_Information given_:

-- Opening Marker --

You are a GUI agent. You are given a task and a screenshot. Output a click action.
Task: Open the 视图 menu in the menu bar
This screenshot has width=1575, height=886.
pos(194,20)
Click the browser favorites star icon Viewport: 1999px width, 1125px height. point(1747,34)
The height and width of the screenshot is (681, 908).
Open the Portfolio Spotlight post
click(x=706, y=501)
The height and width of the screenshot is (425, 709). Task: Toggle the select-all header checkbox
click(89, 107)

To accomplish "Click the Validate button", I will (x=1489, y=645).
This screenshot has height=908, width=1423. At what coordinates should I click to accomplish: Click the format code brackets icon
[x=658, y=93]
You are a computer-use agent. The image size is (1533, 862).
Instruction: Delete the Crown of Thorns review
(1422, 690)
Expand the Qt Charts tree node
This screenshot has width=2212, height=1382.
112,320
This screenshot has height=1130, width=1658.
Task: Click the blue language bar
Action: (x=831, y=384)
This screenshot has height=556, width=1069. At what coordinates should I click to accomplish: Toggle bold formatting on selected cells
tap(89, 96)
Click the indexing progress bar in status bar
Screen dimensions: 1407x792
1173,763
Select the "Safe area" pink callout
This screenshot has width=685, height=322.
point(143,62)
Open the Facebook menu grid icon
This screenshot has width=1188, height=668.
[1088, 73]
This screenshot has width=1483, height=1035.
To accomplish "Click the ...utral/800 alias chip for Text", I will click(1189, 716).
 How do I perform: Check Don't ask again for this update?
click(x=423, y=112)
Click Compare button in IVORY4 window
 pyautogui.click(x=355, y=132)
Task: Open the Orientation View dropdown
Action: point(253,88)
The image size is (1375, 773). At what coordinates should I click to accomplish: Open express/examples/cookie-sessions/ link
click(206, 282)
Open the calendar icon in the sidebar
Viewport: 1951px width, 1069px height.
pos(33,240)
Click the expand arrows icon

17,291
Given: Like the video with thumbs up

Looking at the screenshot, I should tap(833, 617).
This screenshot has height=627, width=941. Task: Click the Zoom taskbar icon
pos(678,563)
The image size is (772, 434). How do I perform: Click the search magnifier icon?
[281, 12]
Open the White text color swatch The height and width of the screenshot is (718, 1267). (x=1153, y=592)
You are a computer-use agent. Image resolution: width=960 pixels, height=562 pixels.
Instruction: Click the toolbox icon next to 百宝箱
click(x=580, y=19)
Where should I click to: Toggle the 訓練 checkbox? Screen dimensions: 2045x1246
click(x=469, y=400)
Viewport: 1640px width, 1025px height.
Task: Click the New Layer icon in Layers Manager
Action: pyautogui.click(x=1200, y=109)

-- Closing Marker --

_Exercise_: Exact copies of every record are required, so retype them in full.

_Problem solution_:
You are a GUI agent. You are given a task and a screenshot. Output a click action.
Task: Open the 视图 menu in the menu bar
This screenshot has width=1575, height=886.
pos(194,20)
Click the browser favorites star icon Viewport: 1999px width, 1125px height. point(1747,34)
The height and width of the screenshot is (681, 908).
Open the Portfolio Spotlight post
click(x=706, y=501)
The height and width of the screenshot is (425, 709). Task: Toggle the select-all header checkbox
click(89, 107)

To accomplish "Click the Validate button", I will (x=1489, y=645).
This screenshot has height=908, width=1423. At what coordinates should I click to accomplish: Click the format code brackets icon
[x=658, y=93]
You are a computer-use agent. The image size is (1533, 862).
Instruction: Delete the Crown of Thorns review
(1422, 690)
Expand the Qt Charts tree node
This screenshot has width=2212, height=1382.
112,320
This screenshot has height=1130, width=1658.
Task: Click the blue language bar
Action: (x=831, y=384)
This screenshot has height=556, width=1069. At what coordinates should I click to accomplish: Toggle bold formatting on selected cells
tap(89, 96)
Click the indexing progress bar in status bar
Screen dimensions: 1407x792
1173,763
Select the "Safe area" pink callout
This screenshot has width=685, height=322.
point(143,62)
Open the Facebook menu grid icon
This screenshot has width=1188, height=668.
[1088, 73]
This screenshot has width=1483, height=1035.
To accomplish "Click the ...utral/800 alias chip for Text", I will click(1189, 716).
 How do I perform: Check Don't ask again for this update?
click(x=423, y=112)
Click Compare button in IVORY4 window
 pyautogui.click(x=355, y=132)
Task: Open the Orientation View dropdown
Action: point(253,88)
The image size is (1375, 773). At what coordinates should I click to accomplish: Open express/examples/cookie-sessions/ link
click(206, 282)
Open the calendar icon in the sidebar
Viewport: 1951px width, 1069px height.
pos(33,240)
Click the expand arrows icon

17,291
Given: Like the video with thumbs up

Looking at the screenshot, I should tap(833, 617).
This screenshot has height=627, width=941. Task: Click the Zoom taskbar icon
pos(678,563)
The image size is (772, 434). How do I perform: Click the search magnifier icon?
[281, 12]
Open the White text color swatch The height and width of the screenshot is (718, 1267). (x=1153, y=592)
You are a computer-use agent. Image resolution: width=960 pixels, height=562 pixels.
Instruction: Click the toolbox icon next to 百宝箱
click(x=580, y=19)
Where should I click to: Toggle the 訓練 checkbox? Screen dimensions: 2045x1246
click(x=469, y=400)
Viewport: 1640px width, 1025px height.
Task: Click the New Layer icon in Layers Manager
Action: pyautogui.click(x=1200, y=109)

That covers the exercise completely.